Bilinen tek nüshası Türkiye’den çıkarıldıktan sonra Oxford’da School of Oriental and African Studies Kitaplığı’na (nr. 27.689) intikal eden yazmanın ilk yaprağı kopmuştur. 2a-4a varakları arasında giriş bölümünün başındaki dua kısmı da eksiktir. Yazar burada Allah’a hamd ve duadan sonra devrin şairleri yanında ümerânın da şiir ve nazîrelerini eserine aldığını söylemektedir. Ayrıca giriş bölümünde kendi adını, “Bende-i kemîne-i fakīrem Ömer b. Mezîd-i hakīrem” mısraı içinde vermekte, sonuna eklediği “Ebyât-ı Mesnevî” başlığını taşıyan bölümde de kitabın adının Mecmûatü’n-nezâir olduğunu bildirmektedir.
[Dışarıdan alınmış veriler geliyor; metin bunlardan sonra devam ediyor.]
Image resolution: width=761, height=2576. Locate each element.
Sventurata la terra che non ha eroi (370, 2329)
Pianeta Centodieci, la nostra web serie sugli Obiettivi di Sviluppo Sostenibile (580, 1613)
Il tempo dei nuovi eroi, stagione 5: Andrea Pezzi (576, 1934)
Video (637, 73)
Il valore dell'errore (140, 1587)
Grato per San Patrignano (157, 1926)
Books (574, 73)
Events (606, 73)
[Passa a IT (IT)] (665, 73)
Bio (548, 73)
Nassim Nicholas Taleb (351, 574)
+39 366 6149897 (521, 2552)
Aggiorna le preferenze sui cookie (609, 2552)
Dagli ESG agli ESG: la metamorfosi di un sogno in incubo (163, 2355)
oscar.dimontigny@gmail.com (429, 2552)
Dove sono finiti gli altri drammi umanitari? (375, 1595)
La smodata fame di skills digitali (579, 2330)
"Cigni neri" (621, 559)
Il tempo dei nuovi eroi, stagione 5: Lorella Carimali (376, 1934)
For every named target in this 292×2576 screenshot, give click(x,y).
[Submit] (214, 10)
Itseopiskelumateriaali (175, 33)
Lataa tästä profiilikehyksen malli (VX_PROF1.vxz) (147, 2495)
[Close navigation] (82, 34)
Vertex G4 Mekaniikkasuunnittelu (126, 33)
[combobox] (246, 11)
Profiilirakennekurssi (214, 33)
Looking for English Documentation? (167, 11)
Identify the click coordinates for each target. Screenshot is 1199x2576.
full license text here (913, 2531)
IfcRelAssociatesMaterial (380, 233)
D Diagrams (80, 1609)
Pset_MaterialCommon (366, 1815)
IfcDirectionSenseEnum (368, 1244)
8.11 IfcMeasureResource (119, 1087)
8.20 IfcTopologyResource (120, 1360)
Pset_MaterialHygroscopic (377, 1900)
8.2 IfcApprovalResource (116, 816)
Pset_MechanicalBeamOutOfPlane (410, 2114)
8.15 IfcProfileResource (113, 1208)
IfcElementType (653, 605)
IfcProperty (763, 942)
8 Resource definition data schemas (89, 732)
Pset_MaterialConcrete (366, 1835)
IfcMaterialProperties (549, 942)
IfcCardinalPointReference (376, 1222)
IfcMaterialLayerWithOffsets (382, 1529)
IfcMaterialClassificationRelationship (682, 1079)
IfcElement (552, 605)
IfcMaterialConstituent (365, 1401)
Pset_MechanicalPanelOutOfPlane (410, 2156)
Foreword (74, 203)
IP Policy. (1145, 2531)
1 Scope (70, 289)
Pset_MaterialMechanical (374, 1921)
Nazîreler bölümünde yer alan şiirlerin “Bahr-i Hezec-i Müsemmen-i Sâlim” (vr. 4b-100b), “Bahr-i Hezec-i Müseddes” (vr. 100b-154a), “Bahr-i Remel-i Müsemmen-i Sâlim” (vr. 154b-274b), “Bahr-i Remel-i Müseddes” (vr. 274b-276a) ve “Bahr-i Mütekārib” (vr. 276b-277a) başlıkları altında toplanmış olması bunların genellikle Türk edebiyatında en çok sevilen hezec ve remel bahirlerinde yazılmış şiirlerden oluştuğunu göstermektedir. Mütekārib bahrinde yalnızca iki şiir bulunmaktadır.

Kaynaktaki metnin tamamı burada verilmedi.